Betekenisgeving en afstemming

Bemiddeling in organisaties richt zich op situaties waarin de onderlinge samenwerking verstoord is geraakt. Dat kan gaan om conflicten tussen collega’s, spanningen in teams of om misverstanden tussen leidinggevenden en medewerkers. Vaak spelen er meerdere lagen tegelijk: rolonduidelijkheid, informele machtsverhoudingen, gebrekkige besluitvorming of het ontbreken van gedragen afspraken.

In plaats van te focussen op schuld of gelijk, brengt de bemiddelaar structuur in het gesprek:

– Wat is het dat werkelijk verschijnt?

– Welke elementen speelt er op relationeel, inhoudelijk en organisatorisch niveau?

– Wat hebben de betrokkenen nodig om weer in verhouding te kunnen treden?

Door gedrag te situeren in de bredere context van gezag, verantwoordelijkheid en afhankelijkheid, ontstaat er ruimte voor heldere afspraken over rolverdeling, overlegstructuren en gedeeld eigenaarschap.

Bemiddeling in organisaties werkt waar mensen moeten blijven samenwerken, ondanks verschil of breuklijn. Ze ondersteunt teams in het vinden van een nieuwe balans, zonder het conflict weg te duwen.

Bemiddeling in sociale zaken: tussen werk, welzijn en wetgeving

Bemiddeling in sociale zaken speelt zich af op het raakvlak van arbeid, welzijn en regelgeving. Ze komt in beeld bij situaties waarin samenwerking onder druk staat door ziekte, verzuim, burn-out, grensoverschrijdend gedrag of langdurige afwezigheid. Ook spanningen bij hertewerkstelling of re-integratie maken hier deel van uit.

....................

- AAN DE SLAG
1. Som op door welke vijf situaties samenwerking volgens de tekst over bemiddeling onder druk kan komen te staan in sociale zaken.
2. Schrijf de tekst over bemiddeling verder vanaf de laatste zin.
De gegevens hebben niets te maken met de tekst over bemiddeling.

- OPGESLAGEN GEGEVENS
....................

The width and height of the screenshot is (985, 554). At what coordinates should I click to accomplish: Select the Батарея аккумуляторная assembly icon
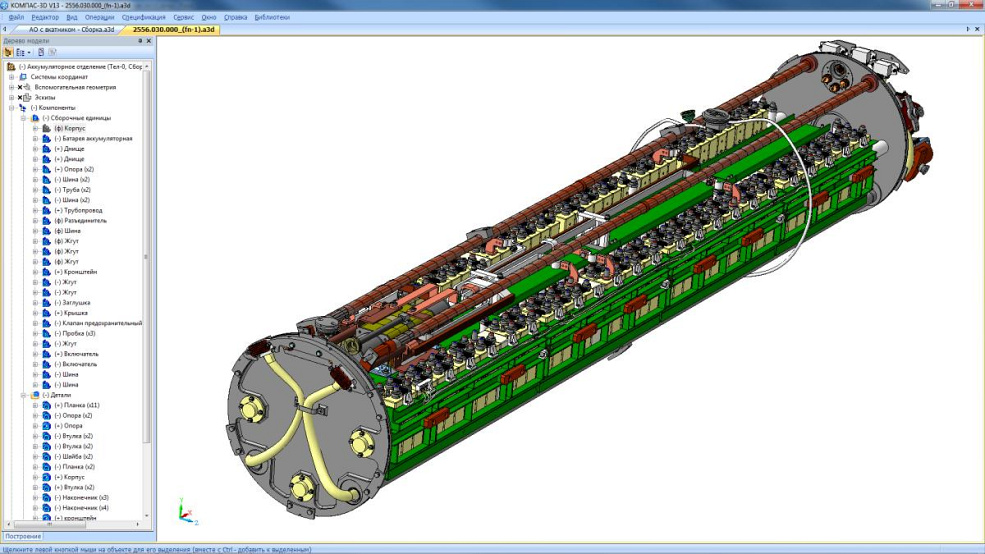click(x=46, y=138)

....................

- ANTWOORDEN PER OPDRACHT
1.
- ziekte
- verzuim
- burn-out
- grensoverschrijdend gedrag
- langdurige afwezigheid

2.
De bemiddeling sluit aan bij de wettelijke kaders zoals de wet op de bemiddeling, het arbeidsrecht en de welzijnswet, maar vertrekt tegelijk vanuit de concrete beleving van betrokkenen. Werkgevers en werknemers worden uitgenodigd om te spreken over wat er moeilijk loopt, wat zij nodig hebben om opnieuw tot samenwerking te komen, en hoe dit vorm kan krijgen binnen de juridische en organisatorische context.

In plaats van te juridiseren, ondersteunt bemiddeling in sociale zaken het gesprek over verwachtingen, grenzen, plichten en mogelijkheden. Zo wordt ruimte gemaakt voor duurzame oplossingen en gedragen afspraken.

De kracht van bemiddeling in organisaties ligt in het situeren van gedrag, spanningen en conflict in hun werkelijke bedding. Wat op het eerste gezicht een discussie lijkt, is altijd verbonden met de diepere lagen van de menselijke psyche.

Bemiddeling helpt om:

  • spanningen te benoemen zonder te veroordelen;
  • behoeften zichtbaar te maken zonder ze te psychologiseren;
  • nieuwe afspraken te bouwen zonder voorbij te gaan aan wat geraakt is.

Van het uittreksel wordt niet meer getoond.